Rund 150 Arbeiter aus Indonesien und Südkorea seien derzeit im Auftrag des Linzer Unternehmens tätig, so die Gewerkschaft. Sie würden 62 Stunden in der Woche arbeiten, bekämen dafür pro Stunde 1,30 Euro und müssten "unter menschenunwürdigen Bedingungen hausen". "Das ist nichts anderes als moderne Sklaverei", kritisierte Riepl.
Von der GMT seien nach Bekanntwerden der Vorgänge sofort die nötigen Schritte eingeleitet worden.
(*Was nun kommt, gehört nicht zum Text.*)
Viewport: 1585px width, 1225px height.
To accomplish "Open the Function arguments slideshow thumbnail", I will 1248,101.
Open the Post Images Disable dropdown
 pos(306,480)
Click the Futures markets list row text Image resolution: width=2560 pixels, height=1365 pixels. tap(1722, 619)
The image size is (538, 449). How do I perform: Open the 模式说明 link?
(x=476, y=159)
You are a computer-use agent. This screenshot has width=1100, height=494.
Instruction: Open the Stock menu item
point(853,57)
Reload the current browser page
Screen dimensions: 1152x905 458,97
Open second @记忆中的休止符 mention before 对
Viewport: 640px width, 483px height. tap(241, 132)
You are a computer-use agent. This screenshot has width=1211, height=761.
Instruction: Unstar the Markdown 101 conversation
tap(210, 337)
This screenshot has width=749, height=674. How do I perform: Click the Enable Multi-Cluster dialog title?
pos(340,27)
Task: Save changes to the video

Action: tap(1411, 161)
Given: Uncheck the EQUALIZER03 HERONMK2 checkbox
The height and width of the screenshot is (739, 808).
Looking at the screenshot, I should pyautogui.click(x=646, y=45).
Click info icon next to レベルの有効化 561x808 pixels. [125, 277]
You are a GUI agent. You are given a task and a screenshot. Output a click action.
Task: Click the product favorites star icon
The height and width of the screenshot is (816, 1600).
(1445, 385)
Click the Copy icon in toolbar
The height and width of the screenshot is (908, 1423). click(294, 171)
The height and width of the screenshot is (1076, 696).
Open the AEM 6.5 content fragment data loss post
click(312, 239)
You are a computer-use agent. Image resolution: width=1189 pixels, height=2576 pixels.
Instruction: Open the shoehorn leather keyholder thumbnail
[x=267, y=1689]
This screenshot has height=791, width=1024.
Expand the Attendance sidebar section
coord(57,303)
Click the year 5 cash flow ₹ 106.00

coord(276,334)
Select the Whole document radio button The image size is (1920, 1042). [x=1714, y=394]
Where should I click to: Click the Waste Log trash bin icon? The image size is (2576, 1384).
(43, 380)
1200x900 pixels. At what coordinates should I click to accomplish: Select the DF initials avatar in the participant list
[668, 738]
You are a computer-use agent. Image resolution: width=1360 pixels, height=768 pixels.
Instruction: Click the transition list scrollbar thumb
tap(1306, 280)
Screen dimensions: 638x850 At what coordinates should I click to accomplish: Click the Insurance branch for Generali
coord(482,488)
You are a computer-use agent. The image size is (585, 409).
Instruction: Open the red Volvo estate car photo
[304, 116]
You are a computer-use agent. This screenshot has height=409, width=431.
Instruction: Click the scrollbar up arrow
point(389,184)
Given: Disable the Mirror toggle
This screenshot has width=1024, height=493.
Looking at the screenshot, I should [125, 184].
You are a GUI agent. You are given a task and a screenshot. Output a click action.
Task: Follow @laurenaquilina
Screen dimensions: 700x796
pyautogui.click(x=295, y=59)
Eine Überprüfung durch das Arbeitsinspektorat, die KIAB (Kontrolle der illegalen ArbeitnehmerInnenbeschäftigung) und das Arbeitsmarktservice (AMS) seien im Laufen. "Erste Ergebnisse der Untersuchungen bestätigen die unhaltbaren Zustände", erklärte Riepl.
Die GMT verlangt den sofortigen Widerruf der an diese Arbeiter ausgestellten Entsendebewilligungen durch das AMS. "Solche Zustände unterlaufen einerseits heimisches Arbeitsrecht und die heimischen Kollektivverträge und gefährden Arbeitsplätze in Österreich", so der Zentralsekretär. Andererseits sei es die Aufgabe von Gewerkschaften, gegen "jede Art der Ausbeutung und Ungerechtigkeit" gegenüber arbeitenden Menschen aufzutreten.